§ **Source passage**

=======

Global variations in the recovery of oil product markets could see jet fuel arbitrage opportunities for product tanker owners in Asia, UK shipbroker Gibson believes.

This is good news for long-haul LR tankers, but could also see VLCC and suezmax newbuildings picking up cargoes on their maiden voyages from shipyards in the region, the company has forecast.

The International Energy Agency (IEA) does not believe jet fuel demand will return to 2019's pre-pandemic levels until 2024 as a result of lingering travel restrictions, altered travel habits and the slower rate of vaccinations in developing countries.

And the increasing number of Covid-19 variants is also likely to play a role in keeping demand constrained past 2021, according to Gibson.

Asia recovering faster

But in Asia, the Chinese domestic aviation market is recovering strongly, helping to absorb extra jet fuel volumes from Asian refiners.

The Chinese refinery maintenance season is due to end soon, which, along with additional Chinese refining capacity coming online, would put pressure on refining margins in the region, Gibson said.

"With markets in the East currently weak and markets in the West being stronger, this could encourage arbitrage flows from east of Suez into the Atlantic basin, assuming European and North American demand continues its recovery," the broker added.

Overall, this is beneficial for the longer-haul LRs tankers, but newly built VLCCs and suezmaxes able to load products on their maiden voyage could take demand from product carriers, Gibson said.

A crew gets ready to board Thun Tankers' new product carrier Thun Liffey in China in 2020. Photo: Thun Tankers

"It is possible that once travel restrictions are lifted there could be a degree of pent-up demand for air travel as people wish to take long-overdue holiday and business travel," Gibson added.

This would temporarily boost jet fuel demand, perhaps not in 2021 but in 2022, the shipbroker believes.

But travel requirements and restrictions are generally toughest in Asia, which is likely to slow the rate of recovery until travel is normalised.

"Looking ahead, airlines and travellers will be hoping for increasing normality in air travel, whilst jet fuel suppliers will inevitably hope this translates into rising demand volumes," Gibson said.

Clarksons Platou Securities said MR tanker rates jumped 12% towards the end of last week, reaching $10,400 per day for eco-vessels.

The US Gulf market sprang back to life and the EIA reported a strong growth in product inventories of 13m barrels in the seven days to 11 June.

Refiners pump up volumes

US refineries are cranking up runs and operated at 91% utilisation over the period, compared to 86% over the past month.

This is the equivalent of about 900,000 barrels per day of extra throughput, Clarksons Platou said.

Refiners are anticipating a strong summer driving season but US demand has yet to move higher, thus the extra production has ended up in inventories for now, allowing for more exports, the investment banking arm of the UK shipbroker added.

"We believe the US data on refining runs is worth highlighting as an early indication of what to expect worldwide in the coming months," Clarksons Platou said.

=======

§ **Data block**
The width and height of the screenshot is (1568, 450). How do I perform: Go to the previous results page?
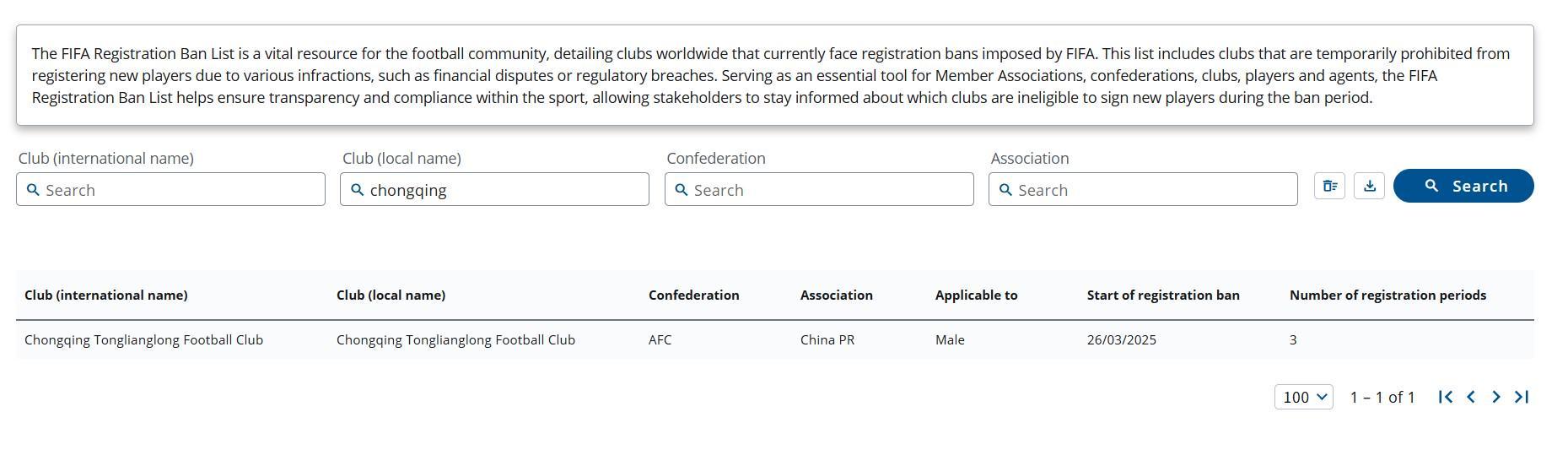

=======

Answer these questions from the jet fuel and tanker market article:
1. Until what year does the IEA expect jet fuel demand to stay below 2019 levels?
2. According to Clarksons Platou Securities, what daily rate did MR tanker rates reach for eco-vessels?
3. At what utilization rate did US refineries operate over the period?
The data are not needed for this.

1. 2024
2. $10,400 per day
3. 91%